4.  Para se escrever de tudo, tudo serve: uma lembrança de infância, um acontecimento em curso, um farrapo de conversa que se ouviu, uma efeméride, a actualidade, a pasmosa variedade do que se publica na “rede”. A única exigência é que esse tudo seja convertido numa voz, a voz de quem escreve.

5.  Haverá três modelos de posts, graficamente distintos:

a)         os posts livres, em que os autores abordam temas, ideias, episódios, gostos e sobre eles discorrem, em geral escrevendo, nalguns casos desenhando ou fotografando;
b)         os posts de ficção, de que uma variante será um desafio mensal lançado por um dos autores;
c)         os posts curtos, numa linha de escrita automática, rápidos, confessionais ou não, declarativos e, porventura, intempestivos. Em vez de gastarmos no psicanalista…

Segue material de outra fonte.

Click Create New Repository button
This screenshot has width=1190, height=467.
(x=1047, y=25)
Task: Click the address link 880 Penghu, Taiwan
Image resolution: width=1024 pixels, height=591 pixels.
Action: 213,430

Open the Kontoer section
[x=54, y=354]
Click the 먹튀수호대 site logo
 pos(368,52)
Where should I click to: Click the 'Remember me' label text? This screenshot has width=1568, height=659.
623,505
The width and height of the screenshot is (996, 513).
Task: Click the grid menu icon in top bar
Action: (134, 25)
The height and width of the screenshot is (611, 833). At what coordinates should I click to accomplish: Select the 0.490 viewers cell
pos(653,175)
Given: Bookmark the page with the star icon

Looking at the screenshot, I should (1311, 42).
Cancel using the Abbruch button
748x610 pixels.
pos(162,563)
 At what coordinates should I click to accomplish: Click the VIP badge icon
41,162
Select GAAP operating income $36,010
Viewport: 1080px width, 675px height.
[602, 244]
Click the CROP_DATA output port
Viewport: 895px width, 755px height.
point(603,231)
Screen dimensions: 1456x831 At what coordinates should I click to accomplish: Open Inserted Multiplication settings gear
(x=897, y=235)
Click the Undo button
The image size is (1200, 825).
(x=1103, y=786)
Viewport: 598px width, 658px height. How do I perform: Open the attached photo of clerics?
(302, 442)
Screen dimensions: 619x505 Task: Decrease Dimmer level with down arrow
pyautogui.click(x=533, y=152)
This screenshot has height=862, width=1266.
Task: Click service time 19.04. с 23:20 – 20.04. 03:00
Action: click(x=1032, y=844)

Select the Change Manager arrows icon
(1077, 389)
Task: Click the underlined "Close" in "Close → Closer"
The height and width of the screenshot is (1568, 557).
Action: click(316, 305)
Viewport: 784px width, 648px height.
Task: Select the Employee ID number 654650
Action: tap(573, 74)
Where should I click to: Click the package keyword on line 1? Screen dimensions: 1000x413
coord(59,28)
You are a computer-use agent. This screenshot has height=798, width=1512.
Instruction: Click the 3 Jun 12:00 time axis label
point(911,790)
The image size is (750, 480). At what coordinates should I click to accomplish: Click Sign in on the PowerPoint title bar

6.  Os autores do blog têm convicções políticas muito distintas e veementes. Não prescindem delas, mas prescindem de utilizar o blog para o exercício de política partidária.

7.  Os comentários dos leitores são bem vindos. São abertos, sem nenhuma censura prévia. Excluir-se-ão, a posteriori, os que sejam arbitrariamente ofensivos ou completamente deslocados dos temas tratados.